▶ _Passage provided_
——

Faucets Destined for Brassy Changes
By Janet Raloff
Yesterday I noted how a major university stumbled onto a big lead-in-water problem plaguing what turned out to be every new building on campus. The problem traces to the brass used in faucets and fountains that dispense drinking water.
When Carolyn Elfland, an associate vice chancellor at the University of North Carolina got sucked into redressing this problem two years ago, she didn’t know much about brass. She’s since had a crash course and can now cite you chapter and verse on industry plumbing standards, both as they now exist and as they’re are slated to change soon. Just not too soon.
The reason plumbing fixtures still contain lead is that it makes the brass easier to machine, explains Marc Edwards of Virginia Tech in Blacksburg. “There are alternatives,” he says. “Unfortunately, each time they identify one, its price skyrockets. So [the industry is] still putting lead into brass.” Concentrations of up to eight percent of the brass (by weight) can be lead, he notes — at least as long as the fixture won’t leach more than 11 parts per billion lead into the water passing through it. (That allowable limit drops to 5 ppb in 2012.)
But that limit doesn’t apply to all water. Just the water passing through sample fixtures during industry certification tests. And to make sure that each fixture faces the same challenge, the water’s recipe must be carefully duplicated each time.

——

▶ _Supplied information_

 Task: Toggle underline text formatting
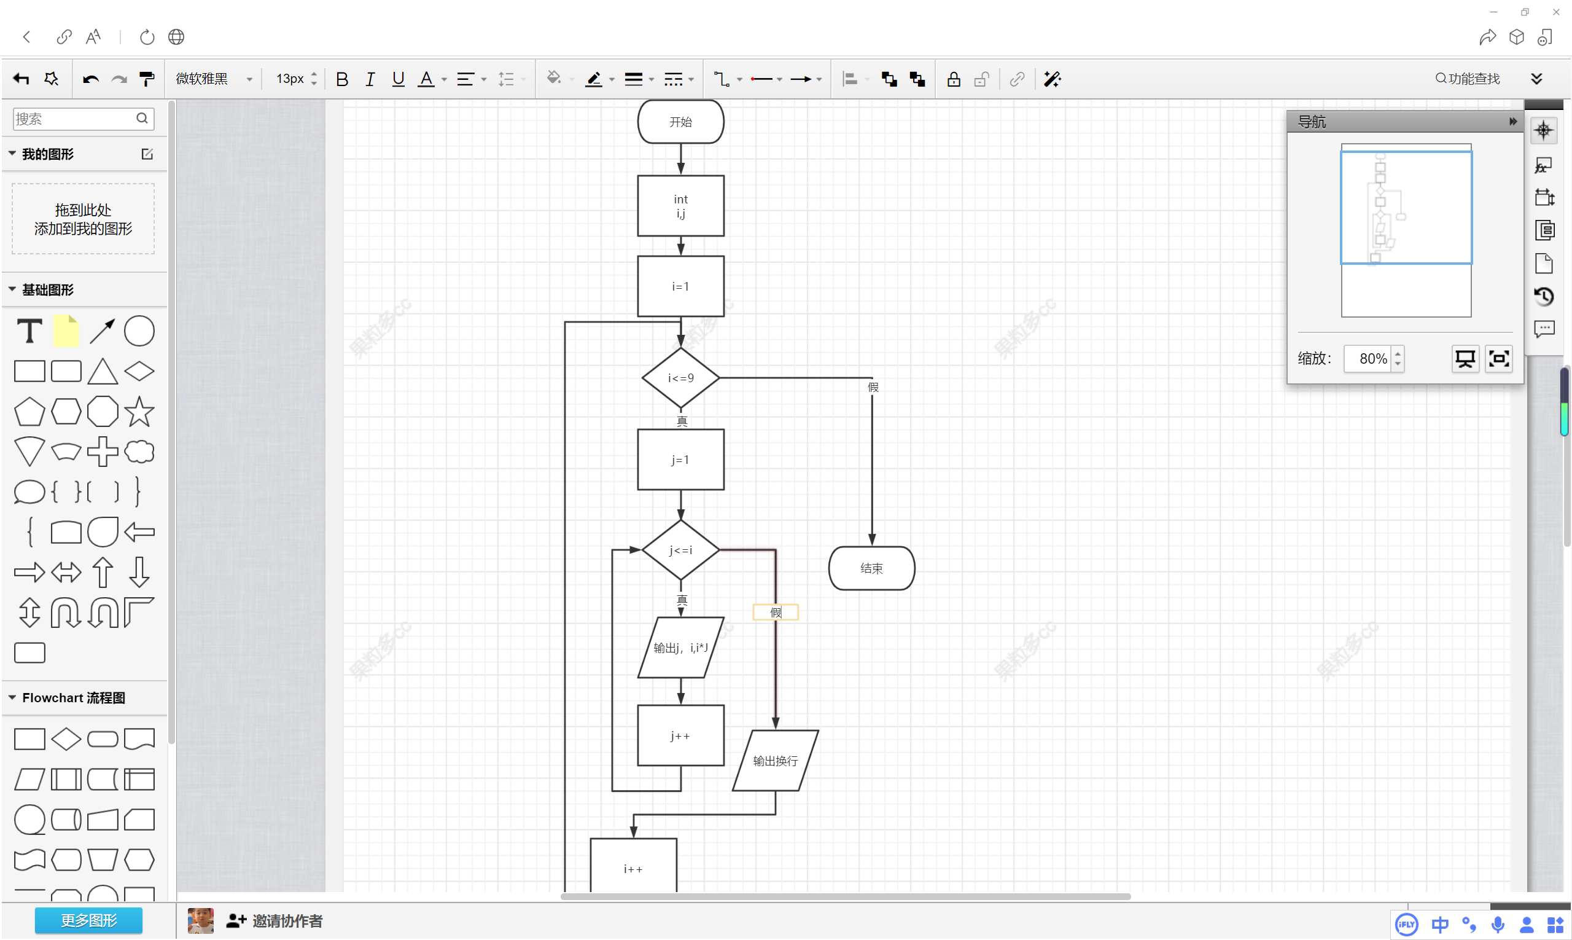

——

▶ _The request_
Could you echo the passage on leaded brass faucets, everything from "The reason plumbing" down to "ppb in 2012.)"? The data has no connection to the text about lead in brass faucets.

▶ _Final answer_
The reason plumbing fixtures still contain lead is that it makes the brass easier to machine, explains Marc Edwards of Virginia Tech in Blacksburg. “There are alternatives,” he says. “Unfortunately, each time they identify one, its price skyrockets. So [the industry is] still putting lead into brass.” Concentrations of up to eight percent of the brass (by weight) can be lead, he notes — at least as long as the fixture won’t leach more than 11 parts per billion lead into the water passing through it. (That allowable limit drops to 5 ppb in 2012.)